Regolamento›Capo III
Art. 28
Dispensa dal servizio.
In vigore dal 25 dic 1926
I componenti i corpi dei piloti i quali abbiano raggiunto il 65° anno di età, ovvero che anche prima non siano più fisicamente idonei al disimpegno del servizio di pilotaggio, sono cancellati dal registro stabilito dall'art. 193 del Codice per la marina mercantile e sono tenuti a restituire la tessera di riconoscimento.
Qualora per motivi di salute l'assenza di un pilota dal servizio si prolunghi oltre i 10 giorni, il comandante di porto, in seguito a rapporto del capo pilota farà procedere agli opportuni accertamenti fiscali avvalendosi dell'opera di ufficiali medici della Regia marina, o del Regio esercito, ovvero anche di medici di porto o civili. La spesa relativa sarà a carico del corpo o del pilota, a seconda che l'infermità venga o no riconosciuta.
In caso di persistenza della malattia, periodicamente accertata nel modo sopra indicato, il pilota avrà diritto, sino a sei mesi, alla intera quota di proventi spettantegli, la quale verrà ridotta a due terzi per un ulteriore periodo massimo di altri sei mesi.
Al termine dell'anno, perdurando la infermità, il pilota verrà sottoposto alla visita medica collegiale di tre medici, nominati uno dall'infermo, uno dal capo pilota ed il terzo dall'autorità marittima.
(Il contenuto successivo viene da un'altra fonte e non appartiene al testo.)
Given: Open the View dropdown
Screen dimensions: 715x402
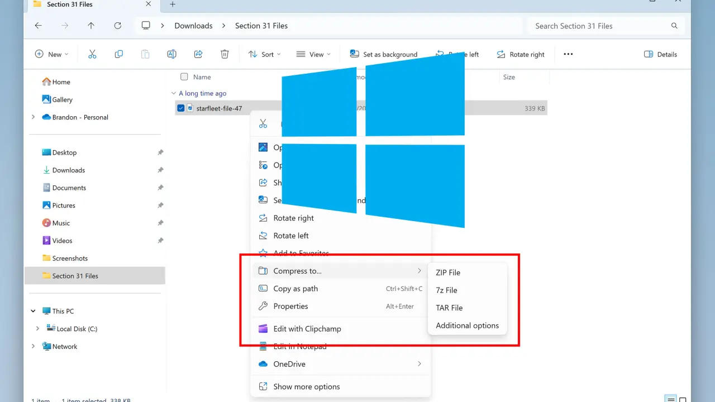Looking at the screenshot, I should (x=313, y=54).
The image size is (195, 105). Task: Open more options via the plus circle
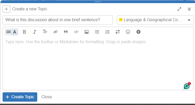click(x=138, y=32)
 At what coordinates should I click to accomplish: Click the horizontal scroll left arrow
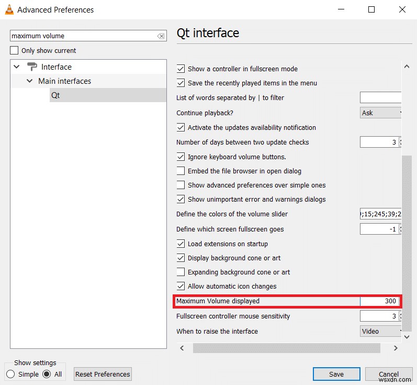(182, 348)
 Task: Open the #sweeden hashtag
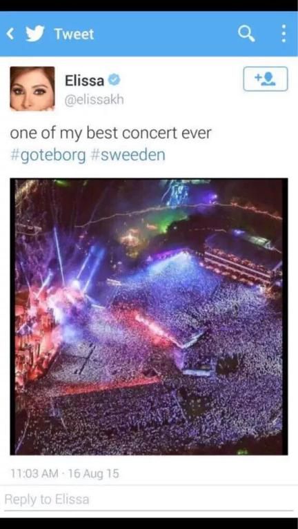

Questa, in caso di infermità del capo pilota, procederà anche alla nomina del medico che avrebbe dovuto essere da lui designato.
Tale accertamento può dal comandante del porto essere disposto anche quando egli abbia comunque motivo di ritenere che il pilota non possa prestare valido servizio per diminuita capacità fisica. Se dalla visita medica risulta che il pilota, non è più idoneo a prestare valido servizio, si fa luogo alla di lui cancellazione dal registro dei piloti ed al conseguente ritiro della tessera.
Note all'articolo
- Il Regio Decreto 18 novembre 1926, n. 2022, ha disposto (con l'art. 1, comma 1) che "In deroga alle disposizioni contenute nell'art. 28 del regolamento generale di pilotaggio nei porti del Regno approvato col Nostro decreto n. 778 in data 29 aprile 1926, tutti i piloti i quali, dopo l'entrata in vigore del regolamento stesso ed entro il 31 dicembre 1928, abbiano compiuto o compiano il 65° anno di eta', saranno mantenuti in servizio fino al compimento del 67° anno purche' continuino ad essere in possesso dei requisiti fisici, intellettuali e morali richiesti per l'esercizio del servizio di pilotaggio".